┌─ DATASET

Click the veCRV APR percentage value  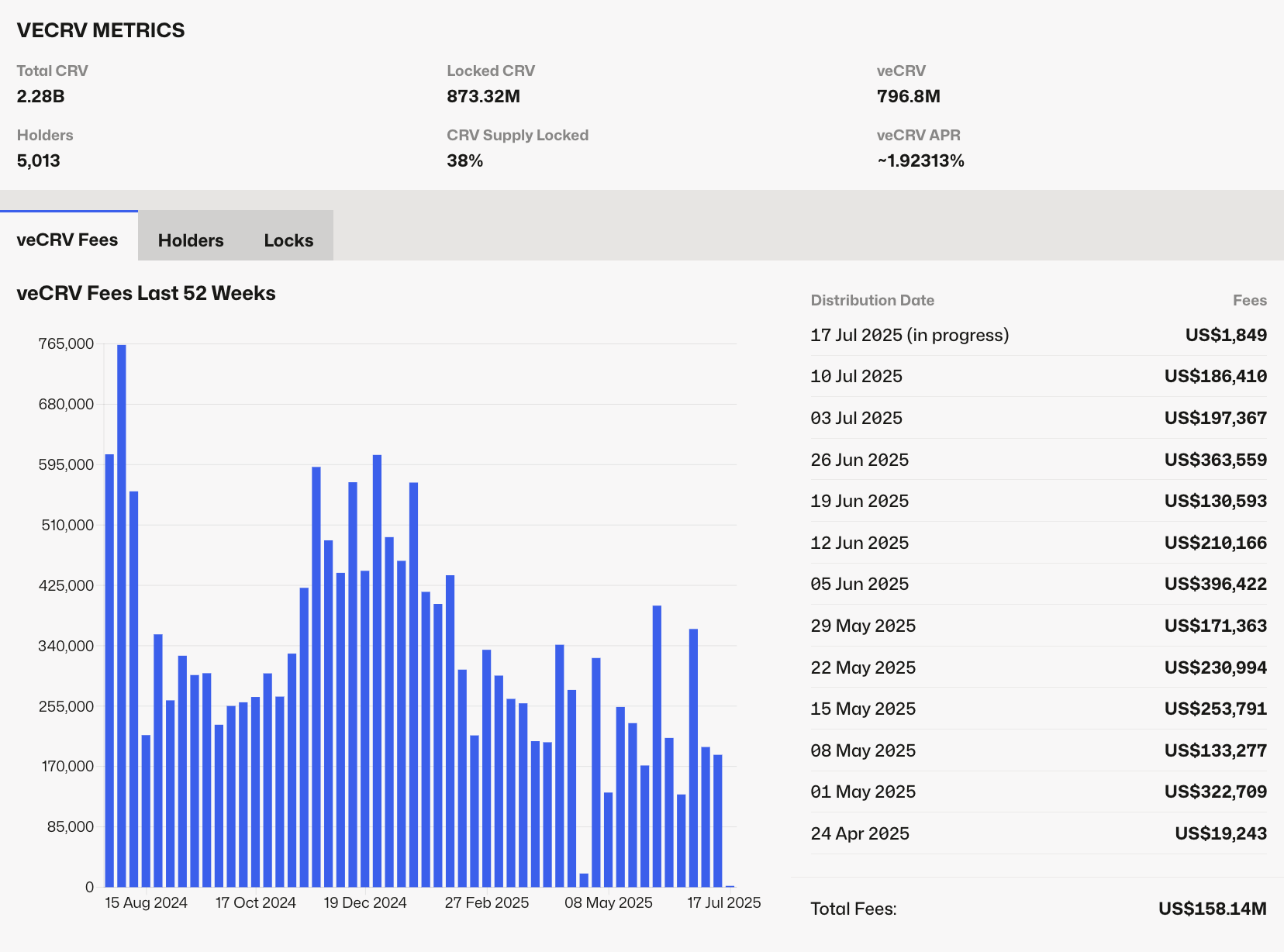(920, 160)
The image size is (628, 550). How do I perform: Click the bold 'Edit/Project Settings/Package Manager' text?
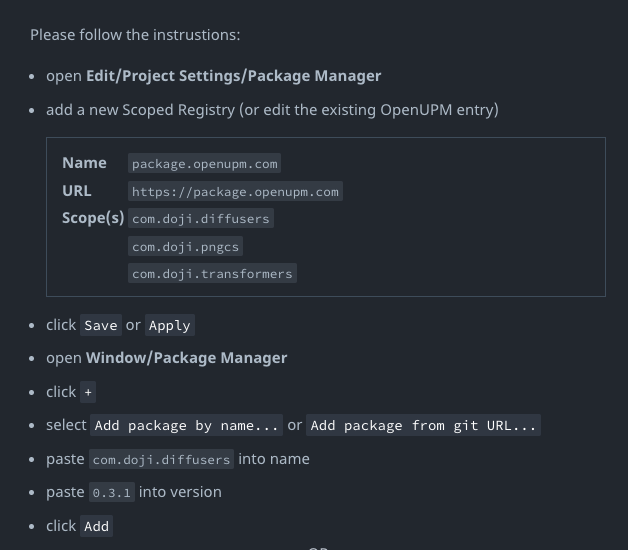(233, 76)
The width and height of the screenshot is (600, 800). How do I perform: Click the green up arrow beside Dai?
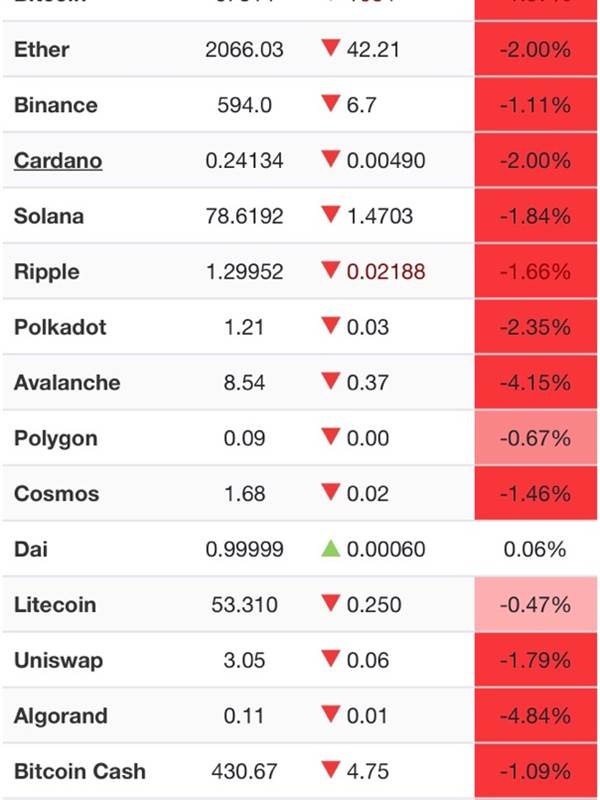[331, 549]
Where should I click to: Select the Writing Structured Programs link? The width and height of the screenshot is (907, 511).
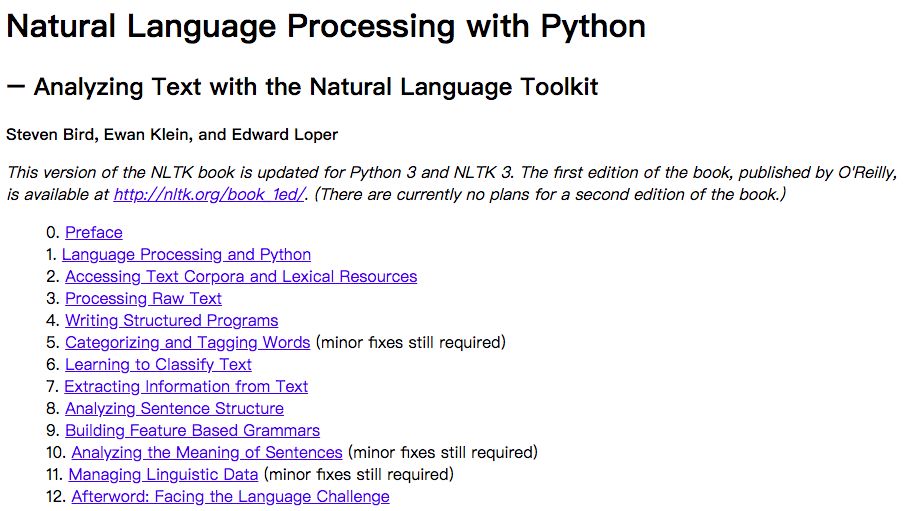(x=171, y=321)
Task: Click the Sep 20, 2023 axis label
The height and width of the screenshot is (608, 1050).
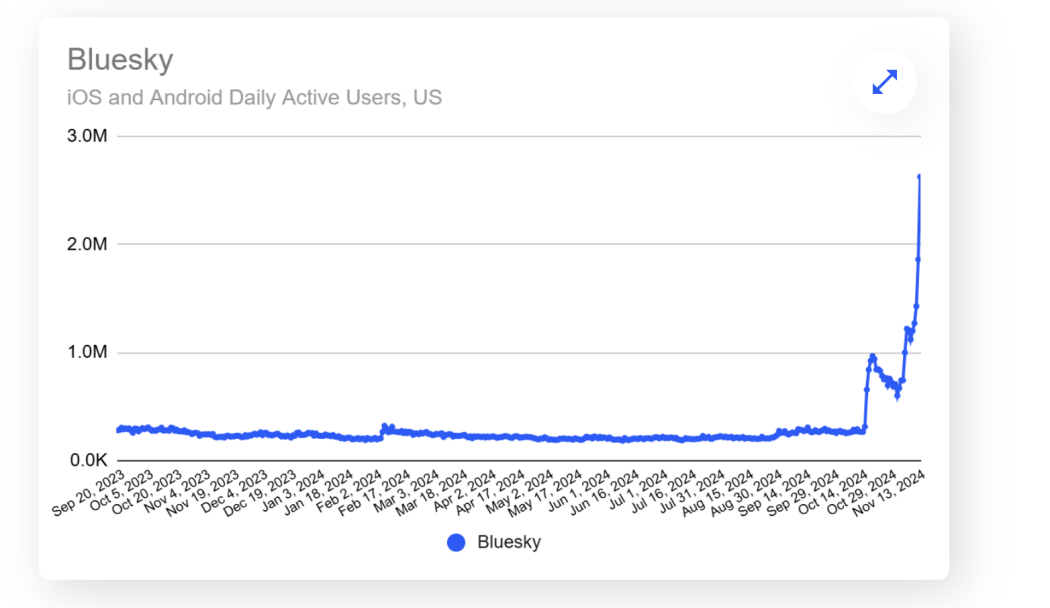Action: pyautogui.click(x=89, y=493)
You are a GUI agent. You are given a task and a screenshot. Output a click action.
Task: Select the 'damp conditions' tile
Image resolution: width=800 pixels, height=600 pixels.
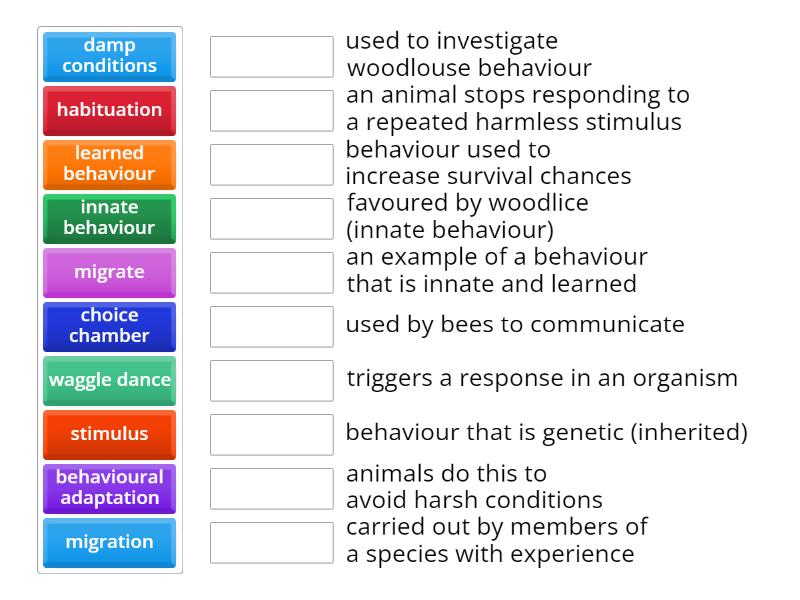[x=110, y=57]
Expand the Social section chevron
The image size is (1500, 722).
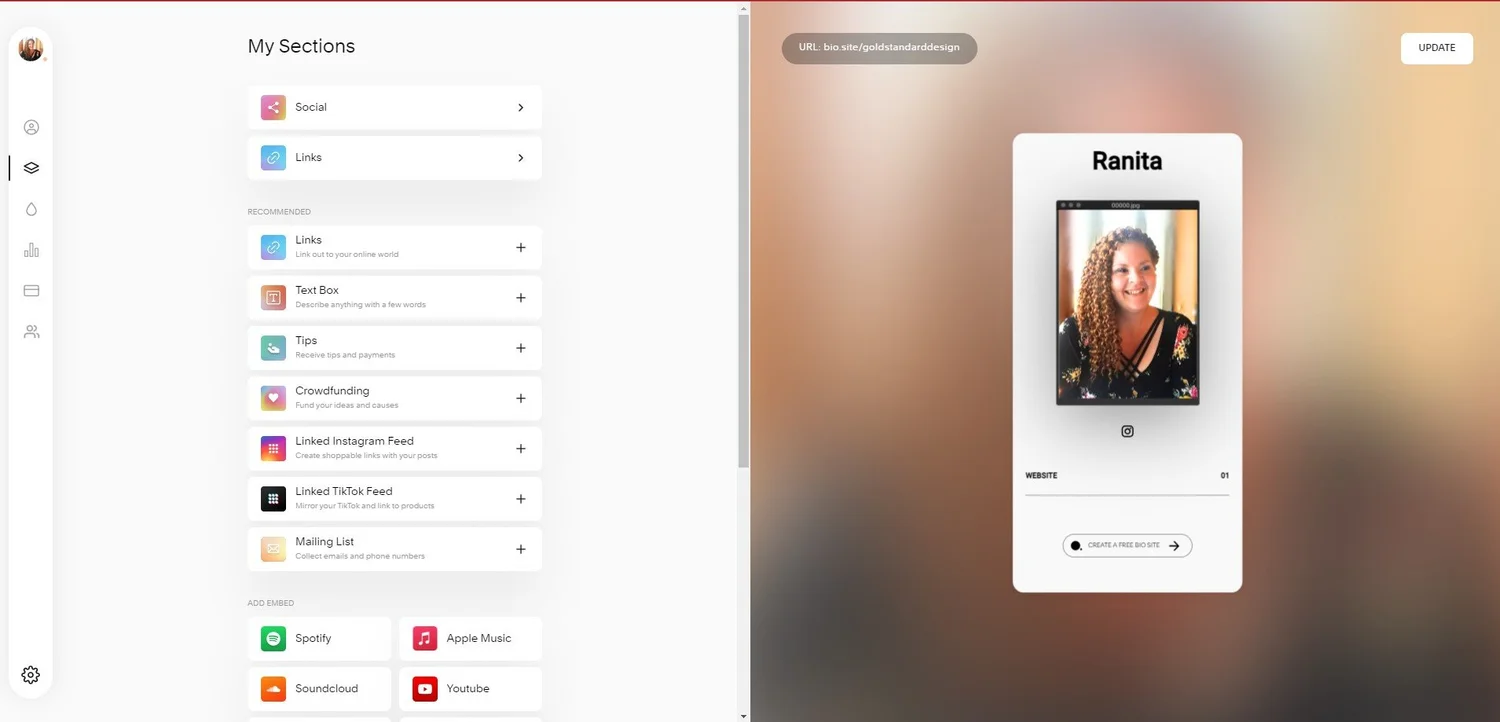pyautogui.click(x=520, y=107)
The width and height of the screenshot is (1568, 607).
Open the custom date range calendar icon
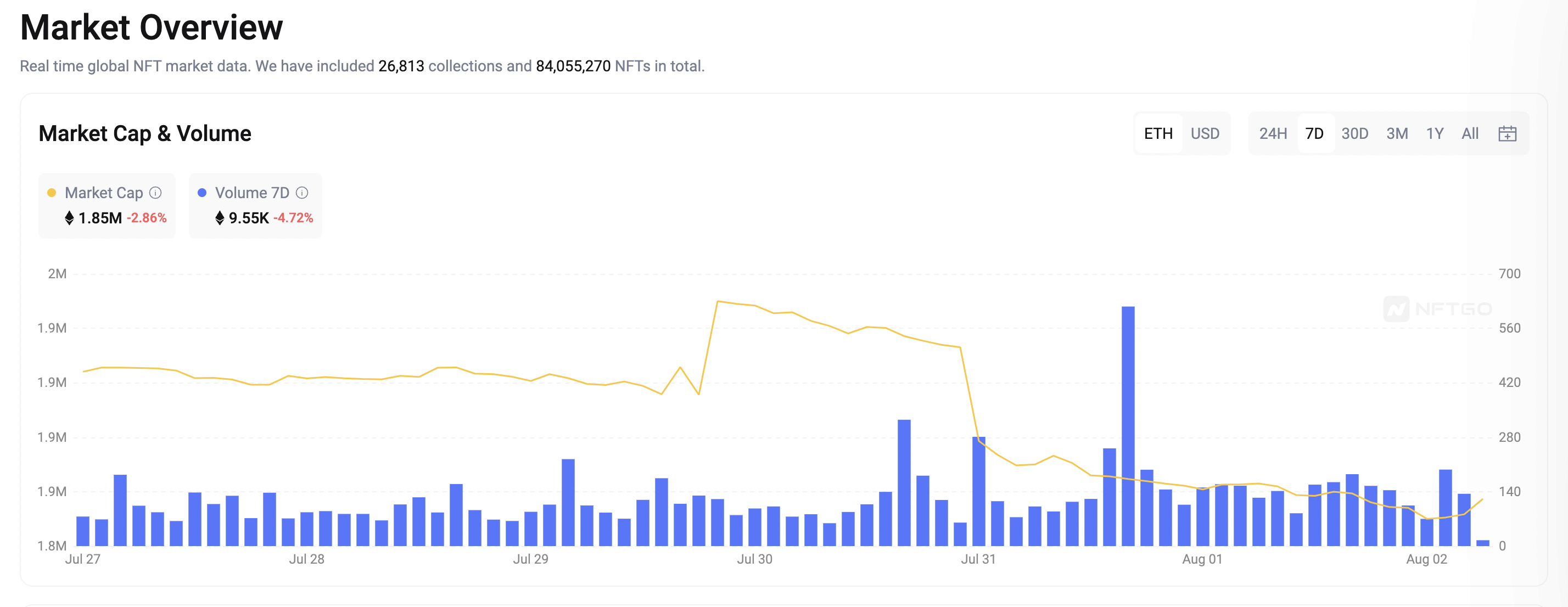[1507, 133]
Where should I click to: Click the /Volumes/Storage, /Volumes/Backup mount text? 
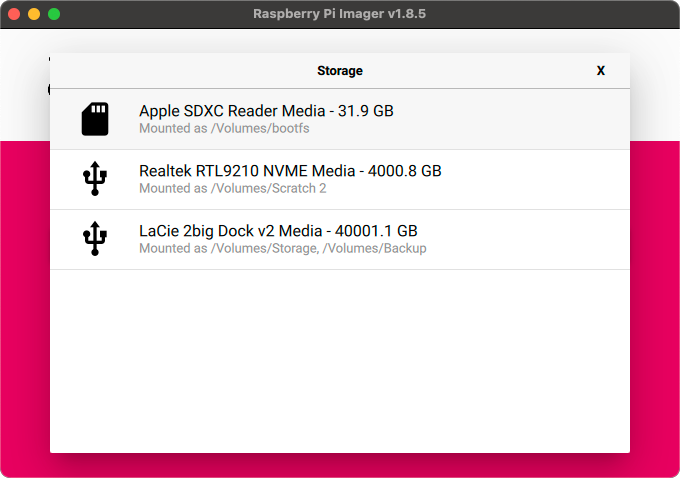(319, 248)
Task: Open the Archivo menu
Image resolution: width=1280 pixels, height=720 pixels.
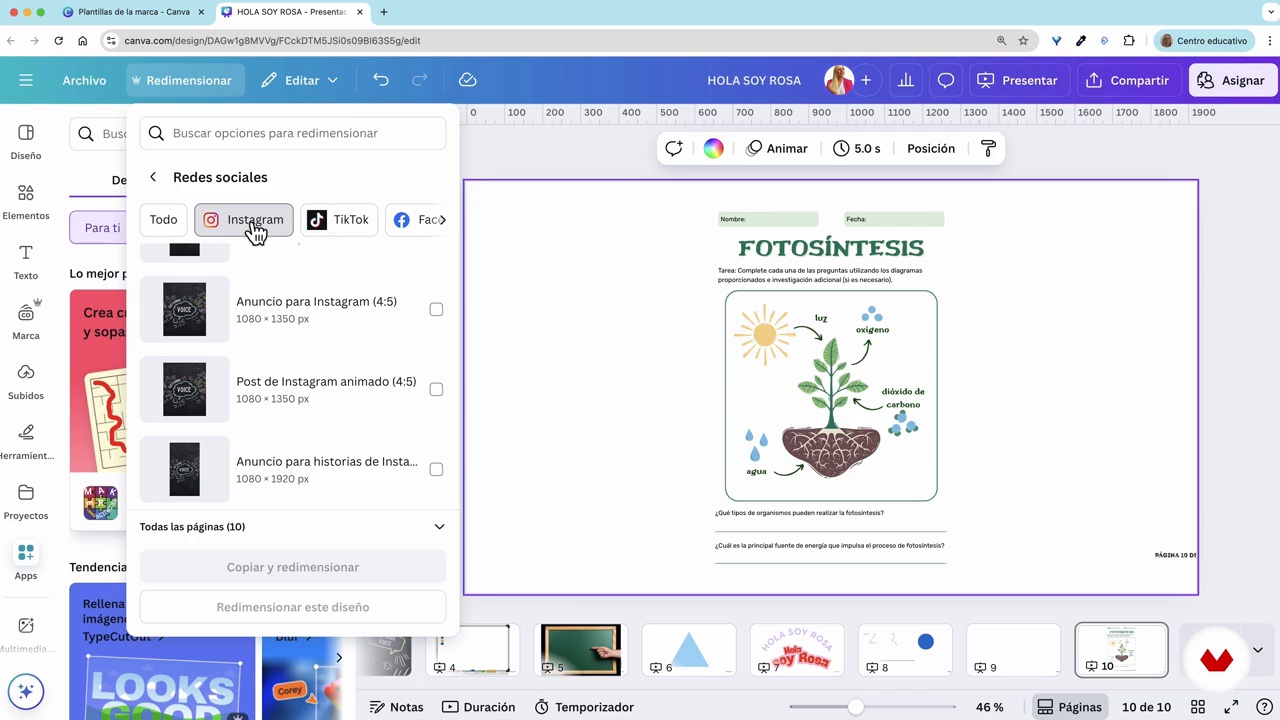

└─

WORK REQUIRED – Set down the lines from the one containing "The image size is (1500, 722)." through the last line of the records above, both included, exactly as they appear and with no other text. Pictures should not be set down.

TASK RESULT –
The image size is (1500, 722).
pyautogui.click(x=520, y=107)
The width and height of the screenshot is (1568, 607).
Open the custom date range calendar icon
[1507, 133]
Where should I click to: Click the /Volumes/Storage, /Volumes/Backup mount text? 
(319, 248)
Task: Open the Archivo menu
Image resolution: width=1280 pixels, height=720 pixels.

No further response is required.